[ABOUT THIS TASK] Where a line in the records below includes "computer", pull that line out.

___ RECORDS FOR PROCESSING

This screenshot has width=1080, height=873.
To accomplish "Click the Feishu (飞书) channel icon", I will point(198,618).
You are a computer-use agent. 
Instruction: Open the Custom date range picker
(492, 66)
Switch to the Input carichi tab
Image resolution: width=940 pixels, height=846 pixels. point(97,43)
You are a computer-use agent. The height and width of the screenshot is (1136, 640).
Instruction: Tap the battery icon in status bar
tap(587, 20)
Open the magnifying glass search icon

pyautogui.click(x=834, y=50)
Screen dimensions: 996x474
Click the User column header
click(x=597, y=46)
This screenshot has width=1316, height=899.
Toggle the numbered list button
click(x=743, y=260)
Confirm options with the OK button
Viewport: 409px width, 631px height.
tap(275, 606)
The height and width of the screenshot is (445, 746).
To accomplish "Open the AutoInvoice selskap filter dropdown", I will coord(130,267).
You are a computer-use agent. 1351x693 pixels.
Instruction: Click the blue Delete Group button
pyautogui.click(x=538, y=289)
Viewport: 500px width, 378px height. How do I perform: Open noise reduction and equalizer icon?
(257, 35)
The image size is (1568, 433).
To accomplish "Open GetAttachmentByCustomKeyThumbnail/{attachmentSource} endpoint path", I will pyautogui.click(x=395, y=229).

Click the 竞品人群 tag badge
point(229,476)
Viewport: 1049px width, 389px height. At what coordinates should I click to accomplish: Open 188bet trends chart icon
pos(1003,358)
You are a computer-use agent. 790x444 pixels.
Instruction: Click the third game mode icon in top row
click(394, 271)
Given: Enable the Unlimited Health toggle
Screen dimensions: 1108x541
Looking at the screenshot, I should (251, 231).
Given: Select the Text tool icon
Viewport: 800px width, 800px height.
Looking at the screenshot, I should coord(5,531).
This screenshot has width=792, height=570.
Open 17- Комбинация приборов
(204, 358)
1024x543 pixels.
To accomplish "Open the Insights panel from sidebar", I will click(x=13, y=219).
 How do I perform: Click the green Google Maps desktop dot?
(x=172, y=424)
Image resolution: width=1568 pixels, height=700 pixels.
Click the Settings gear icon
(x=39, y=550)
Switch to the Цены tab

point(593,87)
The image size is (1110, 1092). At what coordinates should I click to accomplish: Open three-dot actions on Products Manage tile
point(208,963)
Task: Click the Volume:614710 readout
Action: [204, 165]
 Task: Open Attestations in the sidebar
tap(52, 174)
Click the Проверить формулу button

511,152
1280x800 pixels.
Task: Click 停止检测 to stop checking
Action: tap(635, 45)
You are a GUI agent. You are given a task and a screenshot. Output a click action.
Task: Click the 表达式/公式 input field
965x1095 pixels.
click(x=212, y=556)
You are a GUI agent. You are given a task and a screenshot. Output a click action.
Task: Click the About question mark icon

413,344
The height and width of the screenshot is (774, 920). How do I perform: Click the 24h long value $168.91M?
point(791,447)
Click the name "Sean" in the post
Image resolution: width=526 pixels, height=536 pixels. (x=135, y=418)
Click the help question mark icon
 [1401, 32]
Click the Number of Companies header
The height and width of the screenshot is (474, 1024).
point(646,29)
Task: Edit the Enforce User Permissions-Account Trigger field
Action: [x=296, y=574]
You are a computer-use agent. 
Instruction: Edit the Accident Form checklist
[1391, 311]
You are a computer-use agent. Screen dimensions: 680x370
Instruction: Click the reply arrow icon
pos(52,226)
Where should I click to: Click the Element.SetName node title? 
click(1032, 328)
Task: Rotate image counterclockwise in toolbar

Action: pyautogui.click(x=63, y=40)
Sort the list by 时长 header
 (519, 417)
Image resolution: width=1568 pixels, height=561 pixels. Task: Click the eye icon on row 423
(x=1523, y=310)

______

[EXPECTED ANSWER]
You are a computer-use agent. 
You are a computer-use agent. The height and width of the screenshot is (1136, 640).
You are a computer-use agent. 1351x693 pixels.
You are a computer-use agent. 790x444 pixels.
You are a computer-use agent. 
You are a computer-use agent. Screen dimensions: 680x370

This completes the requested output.